At first blush, it appears that ESPN began broadcasting Monday Night Football this year, taking over that American institution long held by its sister network, ABC. However, upon further review (as they like to say in the NFL), that might night not necessarily be the case. In fact, I now contend that ESPN actually kept Sunday Night Football, which was simply moved to Monday nights; and NBC actually got the rights to Monday Night Football, which was shifted to Sunday nights. I know this sounds crazy, so let me explain.
In previous years, the NFL tried to reserve some of the best games for Monday night, but this is no longer the case. Those games now seem to be set aside for Sunday night instead. Prior to this season, every team in the league (both good and bad) had to appear at least once during the season on Sunday night. This rule has now been abandoned.

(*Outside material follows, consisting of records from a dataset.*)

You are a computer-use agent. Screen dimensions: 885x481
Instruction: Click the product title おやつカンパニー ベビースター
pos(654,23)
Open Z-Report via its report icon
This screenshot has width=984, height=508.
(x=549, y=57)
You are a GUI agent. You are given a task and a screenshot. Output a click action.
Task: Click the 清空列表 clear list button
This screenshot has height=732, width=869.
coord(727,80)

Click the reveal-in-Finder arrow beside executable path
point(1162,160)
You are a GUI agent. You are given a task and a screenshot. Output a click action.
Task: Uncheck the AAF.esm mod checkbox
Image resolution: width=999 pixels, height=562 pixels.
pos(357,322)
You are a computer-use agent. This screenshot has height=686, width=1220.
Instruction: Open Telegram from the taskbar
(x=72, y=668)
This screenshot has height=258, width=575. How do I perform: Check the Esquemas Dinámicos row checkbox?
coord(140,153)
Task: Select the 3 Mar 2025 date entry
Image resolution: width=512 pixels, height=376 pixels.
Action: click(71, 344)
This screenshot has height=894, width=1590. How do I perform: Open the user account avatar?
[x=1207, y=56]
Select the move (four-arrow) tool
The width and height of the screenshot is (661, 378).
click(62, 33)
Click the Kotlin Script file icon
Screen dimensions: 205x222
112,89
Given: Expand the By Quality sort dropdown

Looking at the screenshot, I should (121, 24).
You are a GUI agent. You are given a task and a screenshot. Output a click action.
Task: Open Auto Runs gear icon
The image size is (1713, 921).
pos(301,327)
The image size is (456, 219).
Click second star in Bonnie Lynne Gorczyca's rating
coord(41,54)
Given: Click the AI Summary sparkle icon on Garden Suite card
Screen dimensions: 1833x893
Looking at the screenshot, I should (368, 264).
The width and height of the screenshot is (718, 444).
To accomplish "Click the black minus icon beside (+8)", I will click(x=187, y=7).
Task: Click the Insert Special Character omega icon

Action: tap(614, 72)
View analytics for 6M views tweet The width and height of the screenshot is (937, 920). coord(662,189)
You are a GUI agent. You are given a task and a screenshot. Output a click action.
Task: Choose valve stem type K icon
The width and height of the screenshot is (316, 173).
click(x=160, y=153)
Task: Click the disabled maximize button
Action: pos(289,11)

The NFL has even implemented a concept known as "flexible scheduling" to ensure that the Sunday night schedule late in the season includes games between contending teams. During six of the last seven weeks of each season, games can be shifted from Sunday afternoon on Fox or CBS to Sunday night on NBC. No such effort is being made to make sure late season Monday night games aren't duds.
In addition, the broadcaster of Monday Night Football in the recent past owned the broadcast rights to the first two Wildcard playoff games each year and the Super Bowl every third year. These rights did not pass to ESPN when it inherited Monday Night Football. Instead, NBC, the broadcaster of Sunday night games, got those rights.
Now, tell me who really got Monday Night Football.